◆ Text ◆
| Technology Update|
Using MATLAB and High-Level Synthesis for DSP Implementation
Increasingly, design teams are looking to hardware to implement better performance and lower power DSP algorithms. Chris Eddington, Product Marketing Director at Synopsys, describes Synphony HLS – a new high-level synthesis tool that can target ASIC and FPGA for both production designs and virtual prototyping.
There is no question that embedded software has many compelling benefits for the chip industry. It is possible to adapt software for derivative products and upgrade it to solve bugs. Design teams like software because it reduces development risk. In fact, the industry has done such a good job of talking up the shift to embedded software that another important design trend has slipped under the radar: the rapidly increasing need for dedicated hardware engines in chip design.
Designers know that for many high-speed and compute-intensive DSP applications like video, WiMAX MIMO technology, OFDM and error correction, they have little choice but to use dedicated hardware to achieve the performance they require. Some applications don’t necessarily need a dedicated hardware engine for performance, but designers are nevertheless considering hardware in order to achieve the lowest-power design. In either case, the design challenge is to map the algorithm to an optimal DSP architecture both quickly and efficiently.

◆ Tasks ◆
1. List every DSP application that the article on high-level synthesis for DSP names as needing dedicated hardware for performance.
2. Pick up the article on high-level synthesis for DSP after its last sentence and continue writing it.
The data that comes next is not needed.

◆ Data shown ◆
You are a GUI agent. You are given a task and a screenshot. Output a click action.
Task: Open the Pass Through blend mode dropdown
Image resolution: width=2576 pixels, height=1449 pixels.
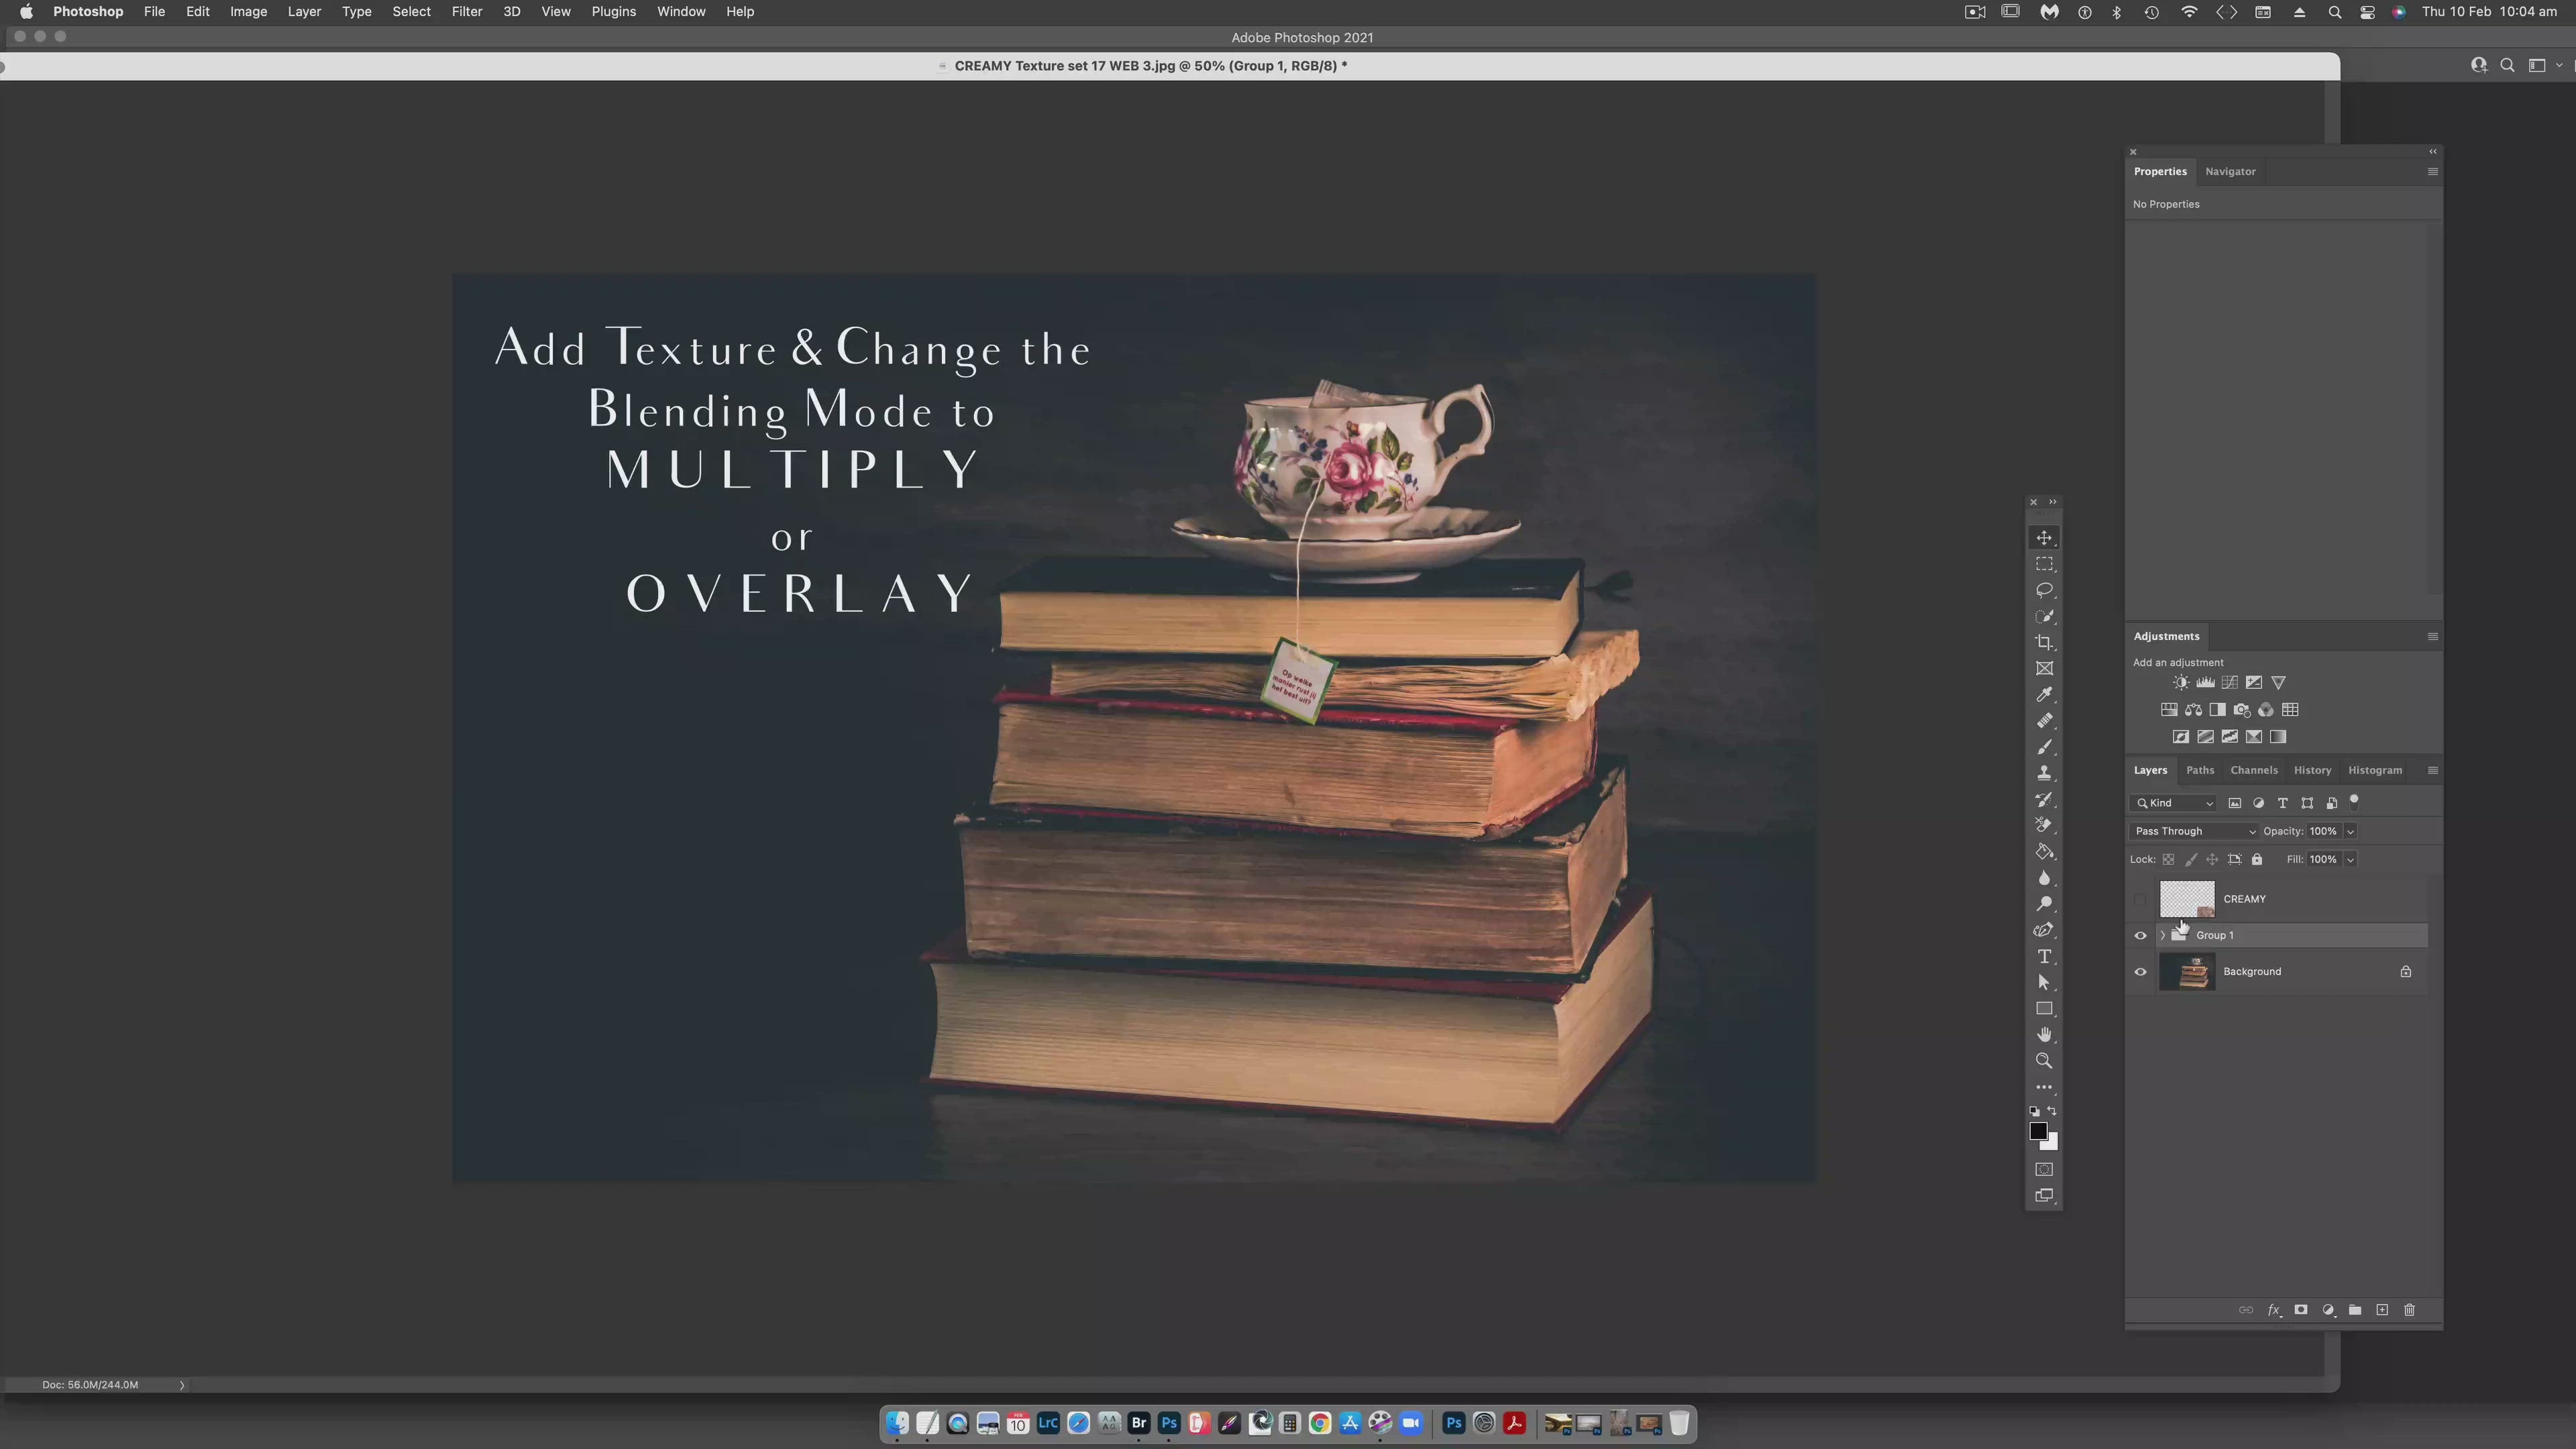2194,831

◆ Responses to the exercise ◆
1.
- video
- WiMAX MIMO technology
- OFDM
- error correction

2.
Traditional Routes to DSP Architectures
For many years, the traditional path from DSP concept to implementation has been for system designers to model the algorithm using a high-level language and hand it off for the design team to figure out the best architecture. The design team then verifies its RTL description against the algorithm specification before implementing the chip using logic synthesis, optimization and layout tools.
There are obvious problems with this approach. For one thing, it requires multiple re-coding and re-verification steps involving manual effort and the potential introduction of errors in translation. Algorithm specialists prefer to develop a floating-point model first to explore and validate the basic algorithm in full precision. Once the algorithm concept is working, they will develop a fixed-point model then choose and validate word length and precision. Then, the design team will choose the architecture and start RTL coding with the target technology in mind. Furthermore, prototyping is often required for high performance system-level validation of the algorithm implementation. This can mean even more re-coding, re-verification and a different type of expertise to optimize and map the design into an FPGA. Each of these steps is time-consuming and error-prone, leading to months of time and effort to get from algorithm concept into prototype and implementation (Figure 1). This means that verification and validation happen very late in the design cycle.
Figure 1. Traditional Flow from DSP Concept to Implementation
Higher Abstraction with MATLAB
Increasingly, DSP architects use the MATLAB® environment for early high level floating point algorithm exploration, analysis, and specification. The MathWorks MATLAB high-level language and interactive environment enables engineers to describe complex systems quickly and concisely, then analyze, visualize, and verify their operation using interactive tools and command-line functions.
When designers use MATLAB with the Simulink® environment, they can perform fast, efficient simulation for both floating- and fixed-point designs and also handle multi-rate discrete time issues. The sophisticated visualization and analysis features have made MATLAB and Simulink the tools of choice for an increasing number of DSP algorithm designers.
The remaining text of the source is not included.